**Text zur Analyse**
Du hast nicht zufällig einen Link parat mit den Hardwareanforderungen?


----------



## Fifadoc (28. November 2008)

*AW: gamer pc für world of warcraft*

kein link, aber habs grad aus der FAQ von WoW-europe rausgesucht:

"Windows® 2000/XP Betriebssystem:
800 MHz oder einen schnellerer Prozessor
256 MB oder mehr Arbeitsspeicher
32 MB 3D Grafikkarte mit Hardware Transform und Lighting, wie zum Beispiel GeForce 2 oder besser
4 GB oder mehr freier Speicher auf der Festplatte
DirectX® 9.0c oder höher
Ein 56k Modem oder eine schnellere Internetanbindung"

und trotzdem bleib ich dabei!
eine onboard karte würd ich keinem zumuten. damit läuft es zwar, aber in einem Raid mit 25 spielern und vielen lichteffekten hast du keinen spass dran.
blizz hat seither nur neue effekte eingebaut, die man aktivieren kann, bei minimum ist es das gleiche minimum, was es vor 4 jahren schon gab.


----------



## quantenslipstream (28. November 2008)

*AW: gamer pc für world of warcraft*

Das ist dann aber eher Minimum, oder?
Was wird dann "empfohlende Hardware" sein?


Edit:
So, hier mal gefunden. Für Wrath of the lich king


Minimal:

Windows XP (SP3) oder Vista (SP1) Intel Pentium 4 @ 1,3 GHz oder AMD Athlon XP 1500+ 512 MB RAM(XP) bzw. 1 GB RAM(Vista) GPU mit T&L-Unterstützung sowie 32 MB VRAM wie ATI Radeon 7200 bzw. nVidia Geforce 2 oder besser DirectX-kompatible Soundkarte oder vergleichbarer Onboard-Chip
15 GB freier Festplattenspeicher
Empfohlen:


<Dual-Core-CPU wie Pentium D oder AMD Athlon 64 X2 1 GB RAM(XP) bzw. 2 GB RAM(Vista)
GPU mit Vertex- und Pixel-Shadern, 128 MB VRAM - ATI Radeon X1600 bzw. nVidia Geforce 7600 GT oder besser


----------



## ATIFan22 (28. November 2008)

**Aufgaben**
• 1. Stimmen diese Aussagen mit dem Forenthread zu World of Warcraft überein? (a) Im Forenthread wird ein Link zu den Hardwareanforderungen angegeben. (b) Für Wrath of the Lich King werden mindestens 15 GB freier Festplattenspeicher genannt. (c) Empfohlen wird unter Vista 1 GB RAM. Beantworte jede Aussage mit Ja oder Nein und belege die Antwort mit den entscheidenden Worten des Forenthreads als wörtlichem Zitat.
• 2. Setze den Forenthread zu World of Warcraft dort fort, wo er endet.
Die Zeilen stammen aus einer anderen Quelle als der Forenthread zu World of Warcraft.

[Gesammelte Daten]

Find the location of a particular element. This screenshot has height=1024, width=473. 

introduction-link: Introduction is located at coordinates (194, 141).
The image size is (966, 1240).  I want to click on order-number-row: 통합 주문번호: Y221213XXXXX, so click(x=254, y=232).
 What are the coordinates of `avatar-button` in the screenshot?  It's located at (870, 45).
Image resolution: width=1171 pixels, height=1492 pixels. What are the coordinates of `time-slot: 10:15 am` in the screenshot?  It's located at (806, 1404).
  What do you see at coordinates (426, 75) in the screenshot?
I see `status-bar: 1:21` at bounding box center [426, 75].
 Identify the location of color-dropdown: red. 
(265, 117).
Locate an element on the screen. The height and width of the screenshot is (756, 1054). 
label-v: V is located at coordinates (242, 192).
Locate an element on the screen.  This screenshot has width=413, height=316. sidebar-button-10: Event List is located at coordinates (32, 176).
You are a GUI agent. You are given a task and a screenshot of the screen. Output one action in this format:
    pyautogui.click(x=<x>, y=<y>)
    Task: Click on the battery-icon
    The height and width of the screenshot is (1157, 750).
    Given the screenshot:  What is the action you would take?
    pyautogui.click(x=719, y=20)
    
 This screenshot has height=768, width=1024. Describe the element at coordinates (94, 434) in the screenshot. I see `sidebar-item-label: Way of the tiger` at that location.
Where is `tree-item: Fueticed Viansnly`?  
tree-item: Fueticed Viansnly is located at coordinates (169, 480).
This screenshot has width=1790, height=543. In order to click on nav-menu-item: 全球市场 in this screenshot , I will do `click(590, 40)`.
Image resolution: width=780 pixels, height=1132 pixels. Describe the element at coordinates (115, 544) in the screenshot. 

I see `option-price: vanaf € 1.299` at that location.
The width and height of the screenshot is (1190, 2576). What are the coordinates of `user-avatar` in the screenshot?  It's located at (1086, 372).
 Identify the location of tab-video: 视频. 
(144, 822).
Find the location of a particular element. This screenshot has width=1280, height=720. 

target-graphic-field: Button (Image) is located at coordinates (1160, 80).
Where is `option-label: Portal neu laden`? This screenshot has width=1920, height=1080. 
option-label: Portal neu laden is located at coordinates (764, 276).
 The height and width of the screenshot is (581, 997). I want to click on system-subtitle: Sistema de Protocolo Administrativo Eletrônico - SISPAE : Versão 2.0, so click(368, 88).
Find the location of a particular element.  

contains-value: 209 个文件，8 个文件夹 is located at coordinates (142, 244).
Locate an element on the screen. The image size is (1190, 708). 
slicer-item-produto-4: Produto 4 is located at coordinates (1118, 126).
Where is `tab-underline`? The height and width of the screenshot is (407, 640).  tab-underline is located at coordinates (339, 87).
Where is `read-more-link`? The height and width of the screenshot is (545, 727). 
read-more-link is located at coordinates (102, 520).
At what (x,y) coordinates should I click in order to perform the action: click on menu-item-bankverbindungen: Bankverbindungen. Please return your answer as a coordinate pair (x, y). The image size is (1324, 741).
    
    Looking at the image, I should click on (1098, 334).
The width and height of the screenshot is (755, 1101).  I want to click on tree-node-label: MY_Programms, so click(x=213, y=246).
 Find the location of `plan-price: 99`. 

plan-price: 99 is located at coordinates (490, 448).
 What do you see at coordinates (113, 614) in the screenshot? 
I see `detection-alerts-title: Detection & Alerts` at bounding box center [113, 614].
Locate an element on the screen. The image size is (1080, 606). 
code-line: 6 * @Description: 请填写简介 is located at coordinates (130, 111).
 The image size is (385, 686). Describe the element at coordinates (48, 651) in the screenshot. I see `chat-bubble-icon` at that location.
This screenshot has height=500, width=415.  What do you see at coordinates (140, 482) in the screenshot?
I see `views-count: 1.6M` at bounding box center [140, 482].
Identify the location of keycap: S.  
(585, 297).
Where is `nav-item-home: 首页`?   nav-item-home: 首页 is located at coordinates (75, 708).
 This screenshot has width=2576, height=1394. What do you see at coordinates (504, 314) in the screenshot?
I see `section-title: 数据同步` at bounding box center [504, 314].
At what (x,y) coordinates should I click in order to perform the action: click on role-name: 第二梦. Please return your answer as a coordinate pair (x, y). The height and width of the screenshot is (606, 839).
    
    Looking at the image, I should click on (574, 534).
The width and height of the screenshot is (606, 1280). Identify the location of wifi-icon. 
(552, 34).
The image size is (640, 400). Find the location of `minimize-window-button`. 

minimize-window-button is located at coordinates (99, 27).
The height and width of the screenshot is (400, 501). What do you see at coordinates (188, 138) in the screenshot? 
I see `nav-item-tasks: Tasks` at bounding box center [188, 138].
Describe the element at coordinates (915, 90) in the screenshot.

**Antworten je Aufgabe**
• 1.
(a) Nein: „kein link, aber habs grad aus der FAQ von WoW-europe rausgesucht“
(b) Ja: „15 GB freier Festplattenspeicher“
(c) Nein: „1 GB RAM(XP) bzw. 2 GB RAM(Vista)“

• 2.
*AW: gamer pc für world of warcraft*

nö,ich denke das eine HD 3300 onboard eig ausreichen dürfte,vllt. mit ner min FPS von 20,aber es sollte gehen,aber trotzdem ne 8500 GT und du bist auf der sicheren Seite


----------



## Stefan Payne (28. November 2008)

*AW: gamer pc für world of warcraft*

Ja, sehe ich auch so.

Daher würd ich auch möglichst tief im Preis bleiben oder sogar auf gebrauchte Hardware zurückgreifen, auf jeden Fall würd ich mir sowas nicht auf Pump kaufen...

@silvernight
Wieviel Geld hast du denn momentan verfügbar bzw kannst du 'kurzfristig' aufreiben?
Ich denke oben hab ich dir schon vorgerechnet, das man sowas lieber bar bezahlt und auch nicht über die Verhältnisse leben sollte...
Sowas endet dann regelmäßig bei Herrn Zwegat, einen Rechner auf Pump zu kaufen ist der erste Schritt...


----------



## vin vom Dorf (28. November 2008)

*AW: gamer pc für world of warcraft*

Ich als angehender Bankkaufmann kann dir auch nur noch mal raten,
dir keinen PC auf Pump zu kaufen. Ich seh das praktisch jeden Tag wozu das führt wenn die Raten dann mal aussetzen.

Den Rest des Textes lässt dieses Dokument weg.